Congratulations, to this week’s winner, Daniel Kamen! Truly, anything Daniel has written on the site so far has been a potential winner, but I’m going to have to go with with this doozy:

I’m the guy on the diet.
Couple of things to say. First, Steve Stone is right—kids, do not try what I’m doing. It’s not good for you or anyone else.
Second: Steve Stone is the best announcer baseball ever had. There is no one smarter and more up to date than Stoney. When Mr. Stone left the Cubs booth, I had considered not following the Cubs anymore. Steve Stone was the reason I watched the ball games on TV. What better pairing was there than Steve Stone and Harry Carray? All the others who tried to replace Steve lagged miles behind in every way; talent, knowledge, insight, entertainment–you name it. I always felt he should be managing the Cubs. Steve’s decisions are almost always right. And he tells it like it is.
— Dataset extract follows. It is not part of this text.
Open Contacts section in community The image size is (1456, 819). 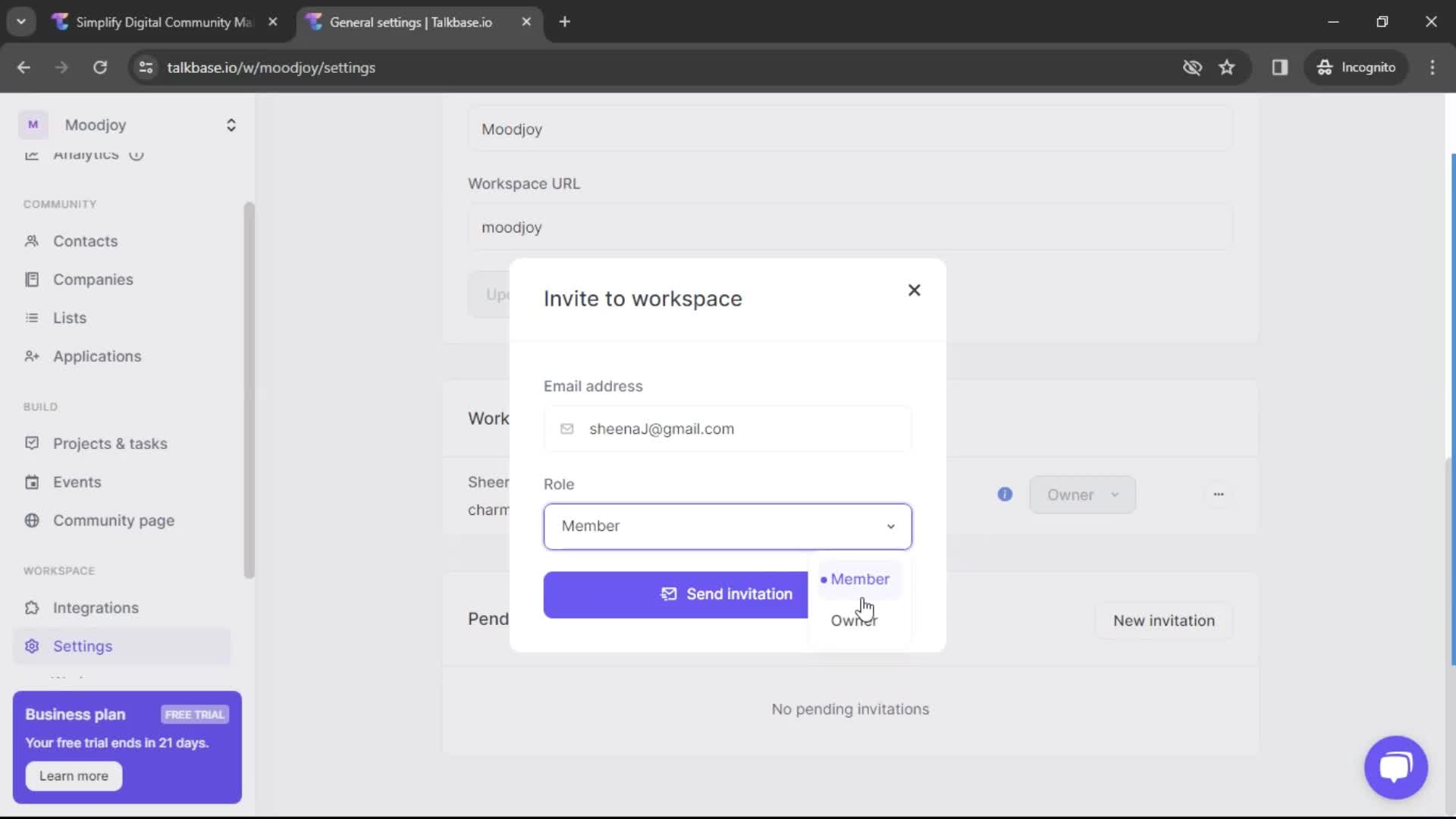[86, 240]
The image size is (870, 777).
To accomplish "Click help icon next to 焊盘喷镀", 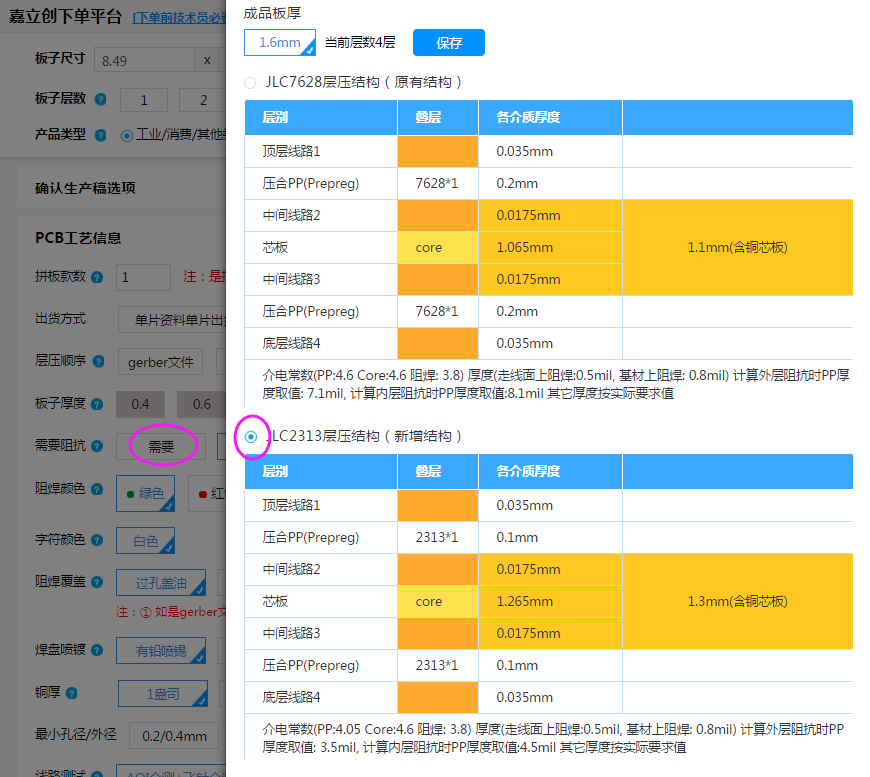I will pos(100,650).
The only reason he ‘left’ the Cubs was because he spoke his mind, which was the truth, and management couldn’t handle it.
The Cubs would already have won the World Series had Steve Stone been the manager. Steve, you’re the best.

You almost stopped watching the Cubs because a bitter old thinks-he-knows-everything broadcaster left the team? You’re a heck of a Cubs fan, Daniel! If you’re not too weak from hunger to lift it, hold that trophy high! Also, don’t insult my managing prowess ever again, or I’ll be sure that you break your diet WITH YOUR OWN BALLS!